▽
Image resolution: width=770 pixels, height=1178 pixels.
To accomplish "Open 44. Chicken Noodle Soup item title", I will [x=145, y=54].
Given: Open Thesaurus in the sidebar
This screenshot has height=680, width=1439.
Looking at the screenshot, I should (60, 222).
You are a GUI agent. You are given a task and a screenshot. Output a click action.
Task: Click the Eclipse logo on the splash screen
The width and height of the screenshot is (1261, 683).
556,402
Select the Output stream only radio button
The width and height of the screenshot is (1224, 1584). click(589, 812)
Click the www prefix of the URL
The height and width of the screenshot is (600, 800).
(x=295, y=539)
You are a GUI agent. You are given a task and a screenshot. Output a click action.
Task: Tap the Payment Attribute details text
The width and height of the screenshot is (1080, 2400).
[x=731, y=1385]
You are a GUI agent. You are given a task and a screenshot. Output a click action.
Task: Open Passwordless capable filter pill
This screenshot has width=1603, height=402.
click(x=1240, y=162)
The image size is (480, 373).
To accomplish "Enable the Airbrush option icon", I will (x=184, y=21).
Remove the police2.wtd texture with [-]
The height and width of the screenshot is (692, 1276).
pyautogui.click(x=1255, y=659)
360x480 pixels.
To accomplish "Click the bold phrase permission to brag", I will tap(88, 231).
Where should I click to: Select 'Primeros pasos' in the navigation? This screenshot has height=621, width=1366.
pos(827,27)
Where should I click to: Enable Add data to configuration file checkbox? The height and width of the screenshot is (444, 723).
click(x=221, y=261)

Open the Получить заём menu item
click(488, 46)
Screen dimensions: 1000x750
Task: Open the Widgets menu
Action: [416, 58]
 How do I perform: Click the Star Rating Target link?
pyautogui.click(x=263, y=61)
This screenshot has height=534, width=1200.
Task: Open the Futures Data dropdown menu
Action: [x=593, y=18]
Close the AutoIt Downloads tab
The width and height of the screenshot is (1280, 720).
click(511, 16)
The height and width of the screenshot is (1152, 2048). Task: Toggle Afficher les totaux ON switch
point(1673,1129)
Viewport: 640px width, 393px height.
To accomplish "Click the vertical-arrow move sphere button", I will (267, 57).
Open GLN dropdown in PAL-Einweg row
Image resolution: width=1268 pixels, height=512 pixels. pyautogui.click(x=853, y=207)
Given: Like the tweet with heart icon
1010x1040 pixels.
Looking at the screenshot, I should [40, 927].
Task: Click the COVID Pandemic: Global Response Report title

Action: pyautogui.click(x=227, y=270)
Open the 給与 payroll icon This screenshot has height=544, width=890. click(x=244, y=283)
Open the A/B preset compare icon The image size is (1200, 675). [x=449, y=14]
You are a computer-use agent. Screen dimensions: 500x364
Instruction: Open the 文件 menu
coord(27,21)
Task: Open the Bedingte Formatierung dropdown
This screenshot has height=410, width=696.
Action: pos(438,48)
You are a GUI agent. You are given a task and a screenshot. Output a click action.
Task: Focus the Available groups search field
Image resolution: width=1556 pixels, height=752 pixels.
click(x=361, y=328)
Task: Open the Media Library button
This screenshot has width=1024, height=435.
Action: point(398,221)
△
Goal of the exercise:
The response should repeat the whole listing exactly.

Task response:
Image resolution: width=770 pixels, height=1178 pixels.
To accomplish "Open 44. Chicken Noodle Soup item title", I will [x=145, y=54].
Given: Open Thesaurus in the sidebar
This screenshot has height=680, width=1439.
Looking at the screenshot, I should (60, 222).
You are a GUI agent. You are given a task and a screenshot. Output a click action.
Task: Click the Eclipse logo on the splash screen
The width and height of the screenshot is (1261, 683).
556,402
Select the Output stream only radio button
The width and height of the screenshot is (1224, 1584). click(589, 812)
Click the www prefix of the URL
The height and width of the screenshot is (600, 800).
(x=295, y=539)
You are a GUI agent. You are given a task and a screenshot. Output a click action.
Task: Tap the Payment Attribute details text
The width and height of the screenshot is (1080, 2400).
[x=731, y=1385]
You are a GUI agent. You are given a task and a screenshot. Output a click action.
Task: Open Passwordless capable filter pill
This screenshot has width=1603, height=402.
click(x=1240, y=162)
The image size is (480, 373).
To accomplish "Enable the Airbrush option icon", I will (x=184, y=21).
Remove the police2.wtd texture with [-]
The height and width of the screenshot is (692, 1276).
pyautogui.click(x=1255, y=659)
360x480 pixels.
To accomplish "Click the bold phrase permission to brag", I will tap(88, 231).
Where should I click to: Select 'Primeros pasos' in the navigation? This screenshot has height=621, width=1366.
pos(827,27)
Where should I click to: Enable Add data to configuration file checkbox? The height and width of the screenshot is (444, 723).
click(x=221, y=261)

Open the Получить заём menu item
click(488, 46)
Screen dimensions: 1000x750
Task: Open the Widgets menu
Action: [416, 58]
 How do I perform: Click the Star Rating Target link?
pyautogui.click(x=263, y=61)
This screenshot has height=534, width=1200.
Task: Open the Futures Data dropdown menu
Action: [x=593, y=18]
Close the AutoIt Downloads tab
The width and height of the screenshot is (1280, 720).
click(511, 16)
The height and width of the screenshot is (1152, 2048). Task: Toggle Afficher les totaux ON switch
point(1673,1129)
Viewport: 640px width, 393px height.
To accomplish "Click the vertical-arrow move sphere button", I will (267, 57).
Open GLN dropdown in PAL-Einweg row
Image resolution: width=1268 pixels, height=512 pixels. pyautogui.click(x=853, y=207)
Given: Like the tweet with heart icon
1010x1040 pixels.
Looking at the screenshot, I should [40, 927].
Task: Click the COVID Pandemic: Global Response Report title

Action: pyautogui.click(x=227, y=270)
Open the 給与 payroll icon This screenshot has height=544, width=890. click(x=244, y=283)
Open the A/B preset compare icon The image size is (1200, 675). [x=449, y=14]
You are a computer-use agent. Screen dimensions: 500x364
Instruction: Open the 文件 menu
coord(27,21)
Task: Open the Bedingte Formatierung dropdown
This screenshot has height=410, width=696.
Action: pos(438,48)
You are a GUI agent. You are given a task and a screenshot. Output a click action.
Task: Focus the Available groups search field
Image resolution: width=1556 pixels, height=752 pixels.
click(x=361, y=328)
Task: Open the Media Library button
This screenshot has width=1024, height=435.
Action: point(398,221)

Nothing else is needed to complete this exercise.